*** GIVEN ENTRIES ***

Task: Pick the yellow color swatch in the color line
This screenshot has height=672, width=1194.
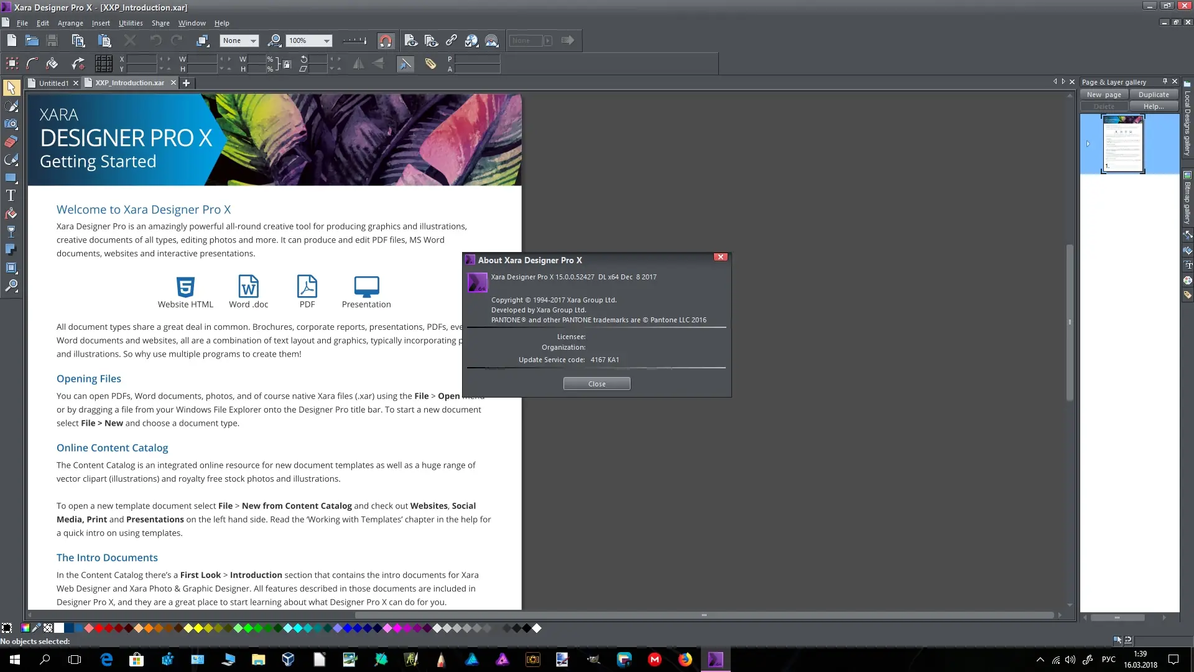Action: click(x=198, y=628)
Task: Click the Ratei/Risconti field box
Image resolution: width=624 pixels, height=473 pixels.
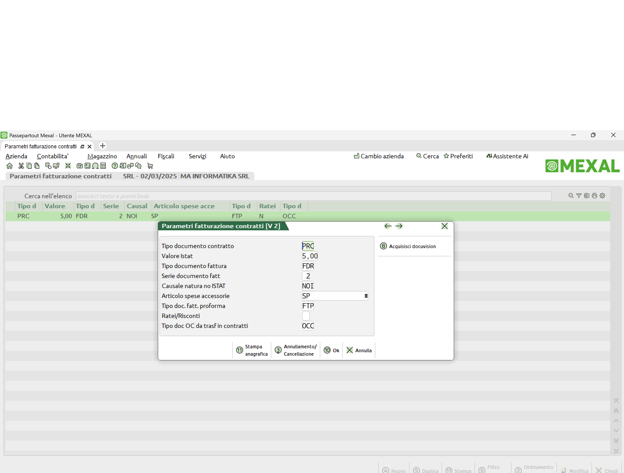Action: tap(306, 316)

*** End of GIVEN ENTRIES ***

*EXERCISE OBJECTIVE*:
Pictures stay out; everything else in the listing above gets restated word for word.

*THE ANSWER*:
Task: Pick the yellow color swatch in the color line
This screenshot has height=672, width=1194.
Action: click(x=198, y=628)
Task: Click the Ratei/Risconti field box
Image resolution: width=624 pixels, height=473 pixels.
Action: tap(306, 316)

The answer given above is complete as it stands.